Plastics are made up of polymers, but some polymers like biopolymers are not plastics. Plastic materials are being used in day to day life like computers, pen, mobile phones, compact discs, pen drive, and toothbrushes, etc.

Plastic is defined as any synthetic or semi-synthetic organic material that can be shaped or molded into any form. The chemical composition of plastics includes chains of carbon, oxygen, sulfur or nitrogen.

Rubber is considered as an elastic substance, which is obtained from the exudations of certain tropical plants (natural rubber) or derived from petroleum and natural gas. Rubber also termed as an elastomer, a type of polymer. In 1770 Joseph Priestley coined the term rubber.

Rubber is divided into two groups based on its origin

Natural rubber – used in racing car tires, bus tires, truck tires

Synthetic rubber – examples butadiene rubber, styrene butadiene rubber, neoprene

Physical & Chemical properties of rubber

Did you ever wonder how rubber will stretch?

Before you want to know the reason one should know the physical and chemicals properties of rubber

Physical properties

In a relaxed state, rubber is in the form of long, coiled-up chains. By stretching of rubber all chains will come very close as result, the kinetic energy exerted in the form of heat. In chain elongation process entropy and temperatures required during this process are increased. When chain in relaxed state both entropy and temperatures decrease.

Relaxation of a stretched rubber band is thus driven by a decrease in entropy and temperature, and the force experienced is a result of the cooling of the material being converted to potential energy. The material undergoes adiabatic cooling during contraction.
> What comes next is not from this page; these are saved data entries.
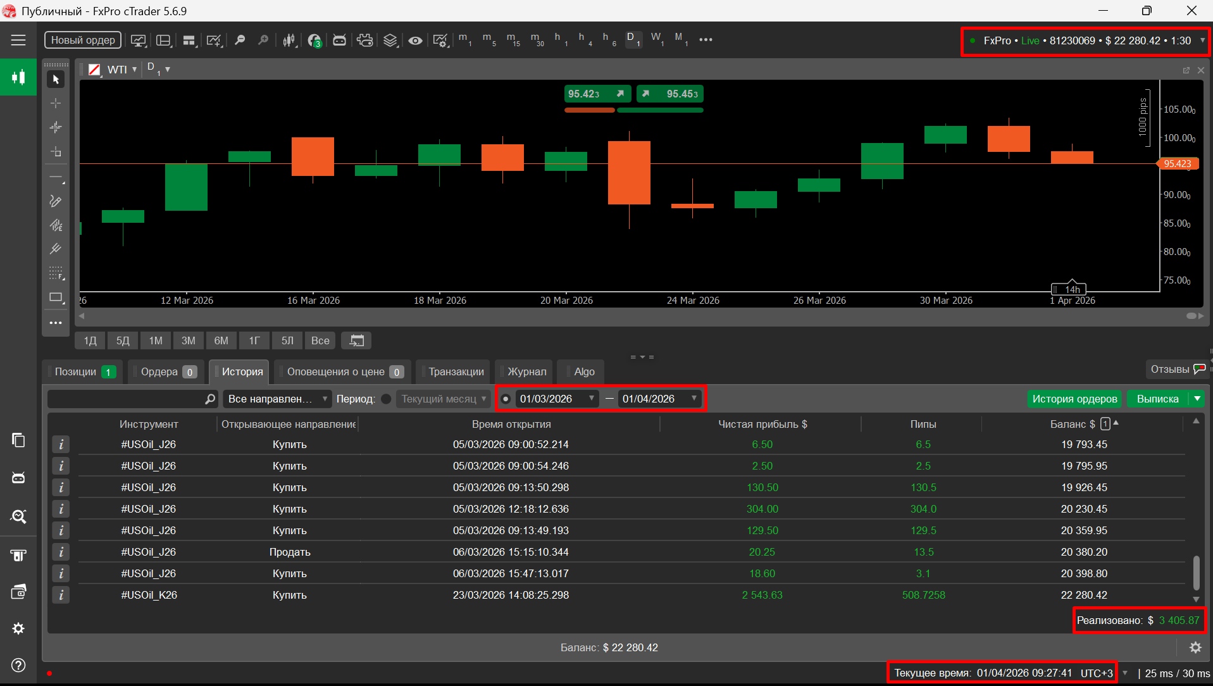Expand the Все направления dropdown
This screenshot has width=1213, height=686.
tap(277, 399)
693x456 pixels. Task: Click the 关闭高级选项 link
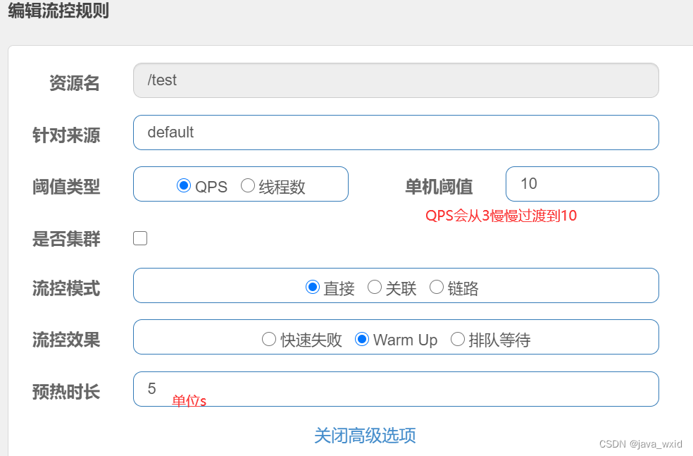[364, 436]
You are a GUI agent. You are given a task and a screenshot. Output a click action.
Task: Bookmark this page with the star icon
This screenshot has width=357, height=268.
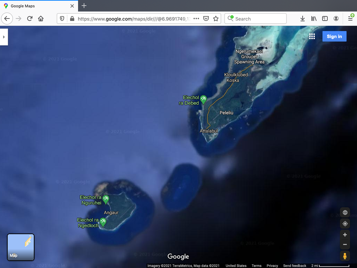click(216, 18)
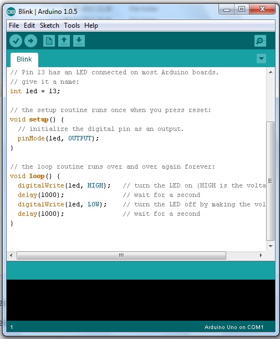
Task: Click the vertical scrollbar down arrow
Action: click(271, 246)
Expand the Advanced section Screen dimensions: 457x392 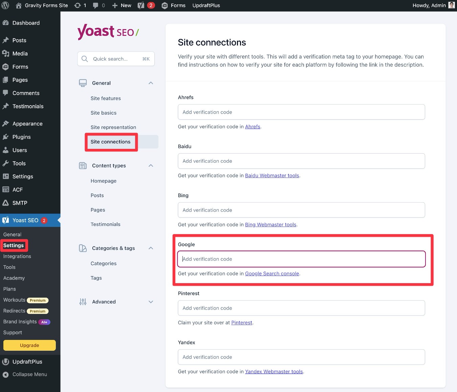151,302
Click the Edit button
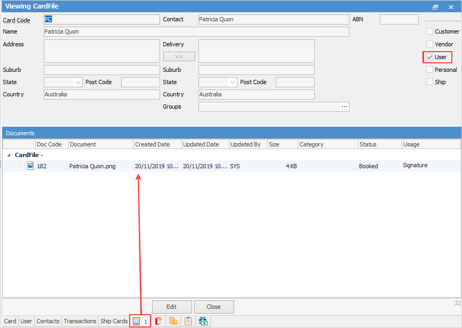Screen dimensions: 462x328 click(x=171, y=307)
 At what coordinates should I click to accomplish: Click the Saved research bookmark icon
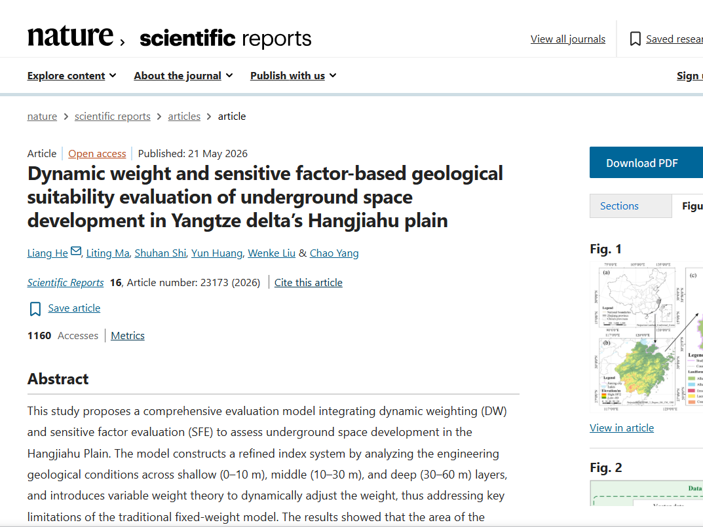[635, 39]
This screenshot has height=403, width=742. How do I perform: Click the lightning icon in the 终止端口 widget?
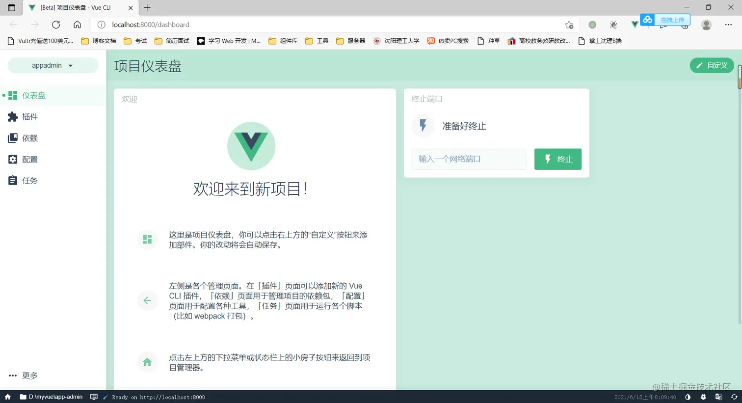(x=423, y=126)
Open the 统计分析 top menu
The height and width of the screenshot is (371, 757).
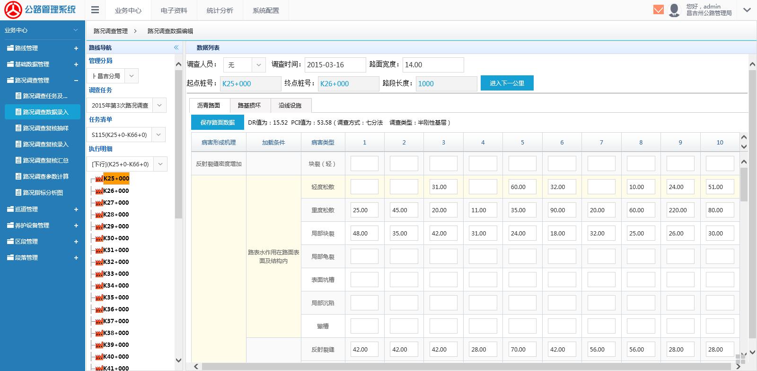[x=220, y=10]
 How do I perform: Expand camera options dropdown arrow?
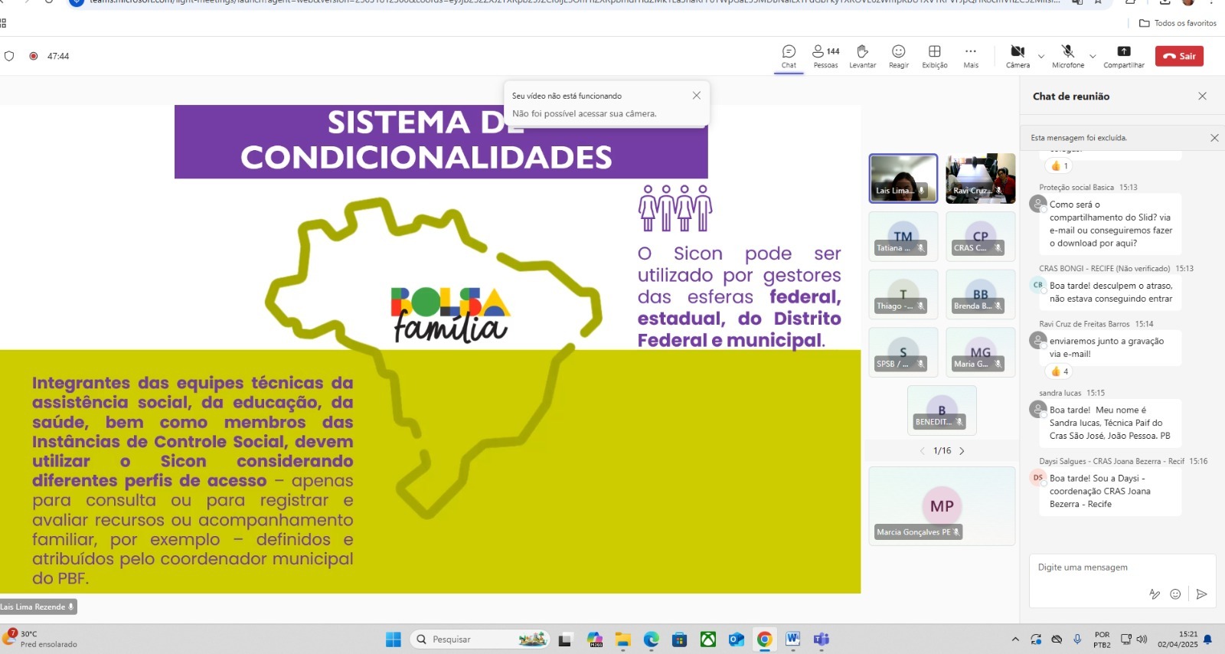(1040, 57)

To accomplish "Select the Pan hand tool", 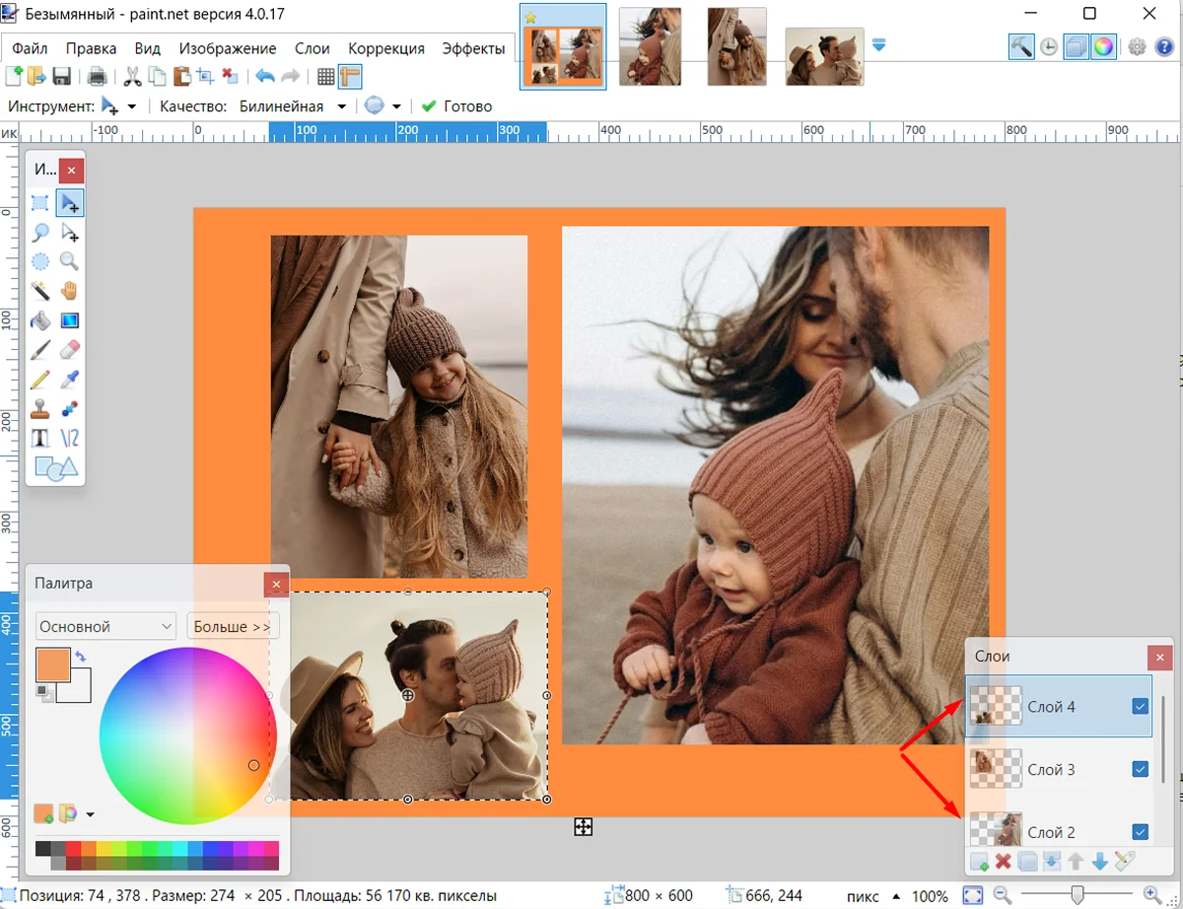I will [69, 291].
Vulcanization of rubber creates disulfide bonds between chains. The result is that the chains tighten more quickly for a given strain, thereby increasing the elastic force constant and making rubber harder and less extensible.

Chemical properties

Like plastic, rubber is also a type of polymer, made of subunits called monomers. In rubber, the monomer is isoprene. As the latex dries, the isoprene molecules mass together and one isoprene molecule attacks a carbon-carbon double bond of a neighboring molecule. One of the double bonds breaks and the electrons repositioned to form a bond between the two isoprene molecules.

The process continues until long strands of many isoprene molecules linked like a chain. This long chain of strands is called as polyisoprene polymer. As the drying continues, the polyisoprene strands stick together by forming electrostatic bonds. The attraction between these strands holds the rubber fibers together and allows them to stretch and to recover.

Synthetic rubber production

Emulsion polymerization is the widely used method to produce synthetic rubber.